We didn’t see anyone else all the way down Boulevard Poincaré, the hardly lit bars empty, the fruit and vegetable stands stowed away indoors behind closed shutters, and the garages of the transport companies abandoned by the men usually sat outside on grubby plastic chairs having a smoke and a cup of tea. The extractor fans of the steak restaurant on the corner of Boulevard Jamar were humming though, pumping out sweaty beef grease into the evening air and suggesting the presence of customers inside, and the railway underpass at the station smelled ever so faintly of fish from the Sunday market that had packed up and gone home at lunchtime.

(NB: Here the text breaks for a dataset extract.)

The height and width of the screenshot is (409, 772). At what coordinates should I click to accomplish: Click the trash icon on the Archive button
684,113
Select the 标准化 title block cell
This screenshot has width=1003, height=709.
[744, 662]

By the time of our return journey, the city looked and sounded as if it was returning to its usual cacophonous self. A mosque on Avenue Fonsny was disgorging its congregation of men in loose tunics and robes onto the footpath. Further along past the station on Boulevard Abattoir the cafés that had been empty several hours earlier had sprung back to life. The terraces were back out, and their male occupants too. Several of the bars had set up makeshift food stall at their entrances, and we cycled past tightly packed stacks of boxes of dates, muddy potatoes piled up in green crates, tables piled up with generous chunks of clingfilmed watermelon and half litre plastic bottles of (I want to say) yoghurt. There were baskets of oranges next to industrial squeezing machines with their wires trailing behind them back into the café next to charcoal pits warming up with skewers of meat waiting to be grilled.
Back on the Gentsetweenweg, as we chugged up the hill away from the canal, the air was thick again with petrol fumes and rubber tyre residue. The street corners were full again, and the men were back out on their chairs, in their cars, on their street corners, and riding their e-scooters. Young men in low-slung hatchbacks braaaaped their exhaust mufflers as they stopped and started through traffic that was slowly building itself back up to the street’s regular rhythm.